■ **Exercise directions**
Would you reproduce each of the records below precisely, with the pictures left out?

======== Data provided ========

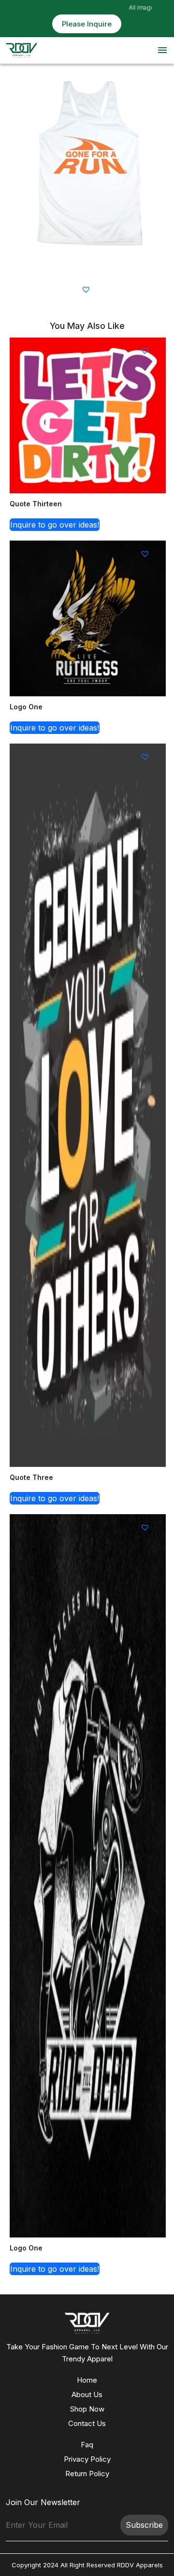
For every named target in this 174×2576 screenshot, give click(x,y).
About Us (87, 2394)
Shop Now (87, 2408)
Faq (87, 2444)
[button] (87, 289)
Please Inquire (87, 23)
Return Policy (87, 2473)
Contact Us (87, 2423)
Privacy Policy (87, 2459)
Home (87, 2380)
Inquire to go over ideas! (54, 524)
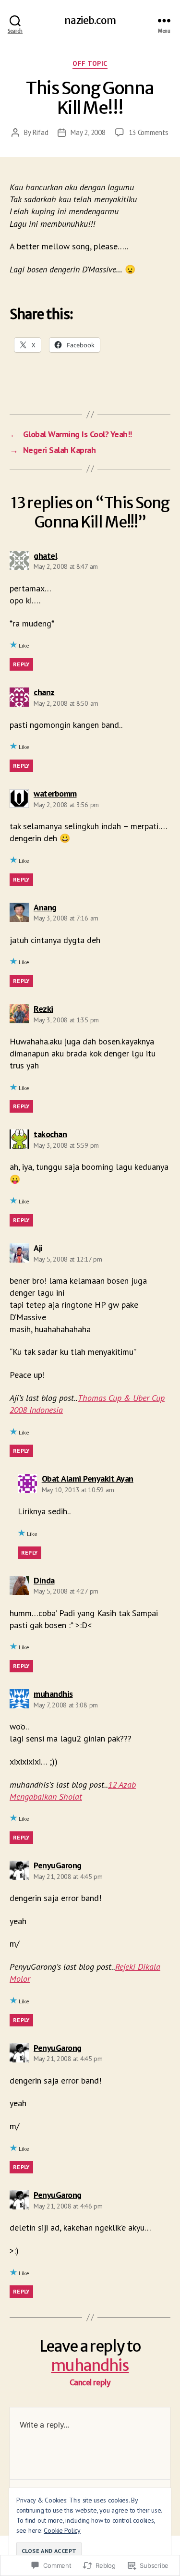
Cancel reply (90, 2382)
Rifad (40, 132)
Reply (21, 664)
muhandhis (90, 2365)
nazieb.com (89, 20)
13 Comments (148, 132)
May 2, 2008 (88, 132)
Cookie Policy (62, 2530)
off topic (90, 64)
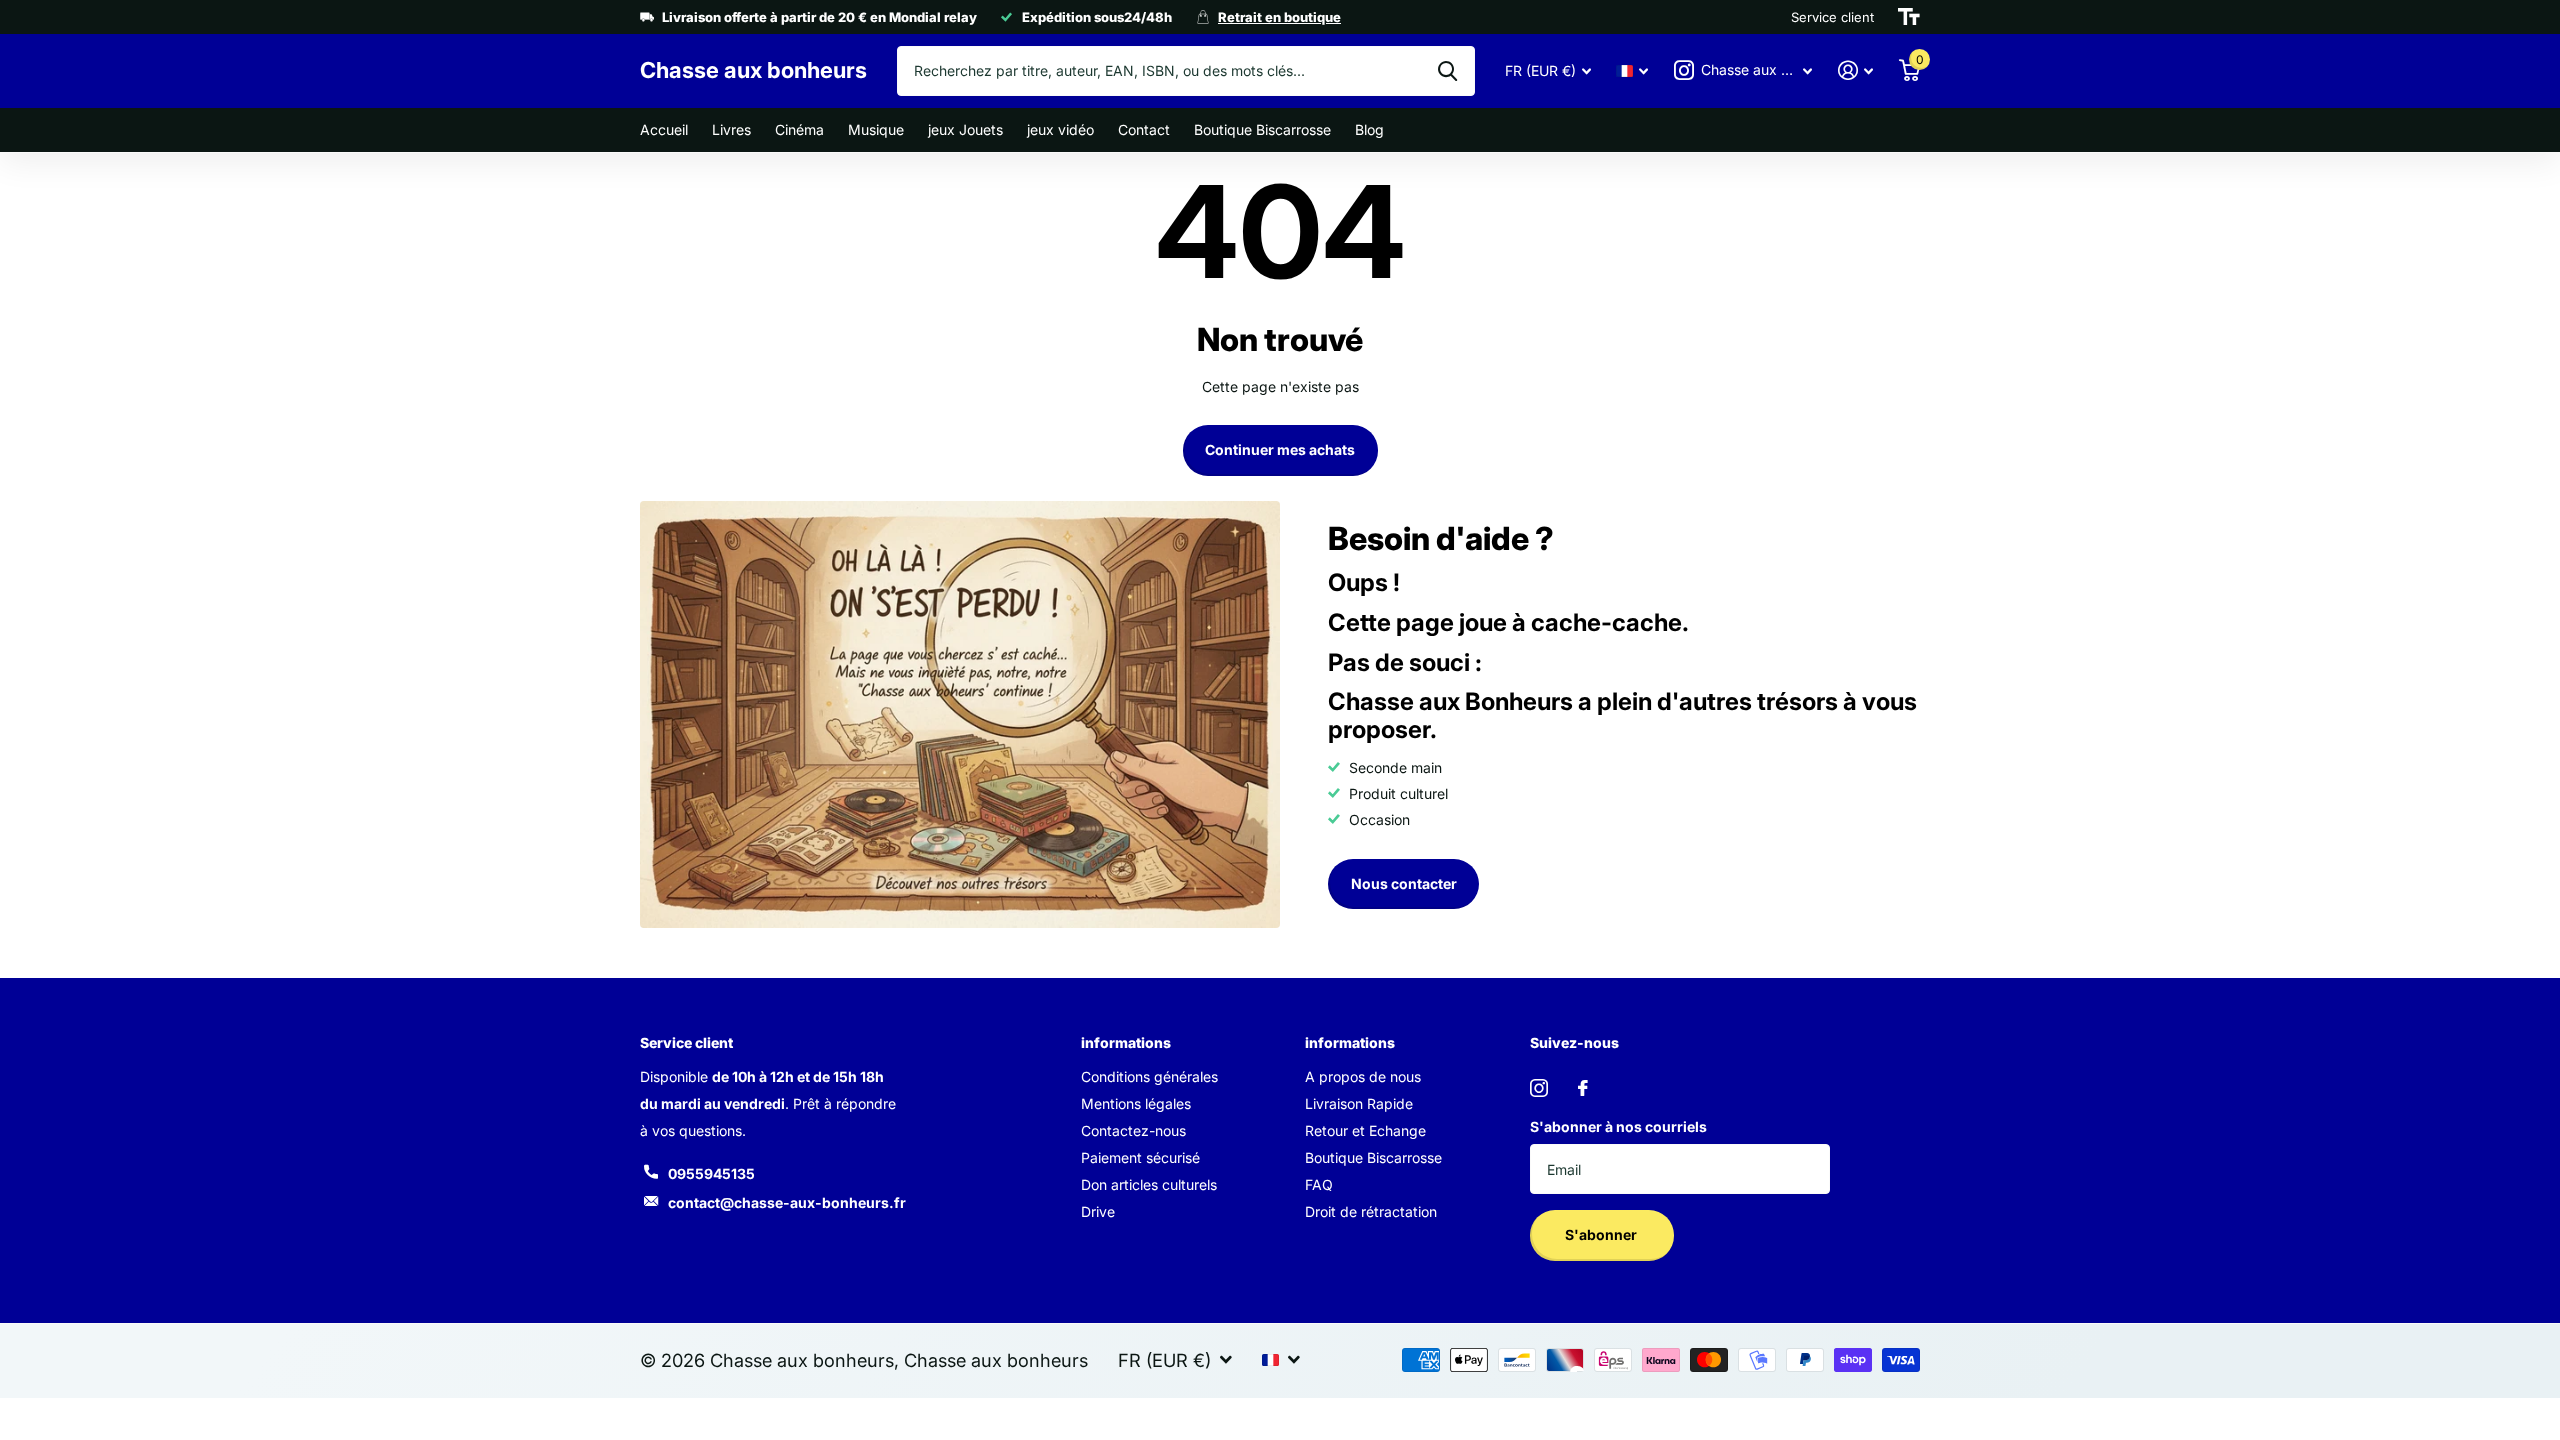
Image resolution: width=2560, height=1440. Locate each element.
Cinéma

========

■ **Solution to the exercise**
For every named target in this 174×2576 screenshot, give click(x,y).
About Us (87, 2394)
Shop Now (87, 2408)
Faq (87, 2444)
[button] (87, 289)
Please Inquire (87, 23)
Return Policy (87, 2473)
Contact Us (87, 2423)
Privacy Policy (87, 2459)
Home (87, 2380)
Inquire to go over ideas! (54, 524)
Cancel reply (90, 2382)
Rifad (40, 132)
Reply (21, 664)
muhandhis (90, 2365)
nazieb.com (89, 20)
13 Comments (148, 132)
May 2, 2008 (88, 132)
Cookie Policy (62, 2530)
off topic (90, 64)
Image resolution: width=2560, height=1440. Locate each element.
Cinéma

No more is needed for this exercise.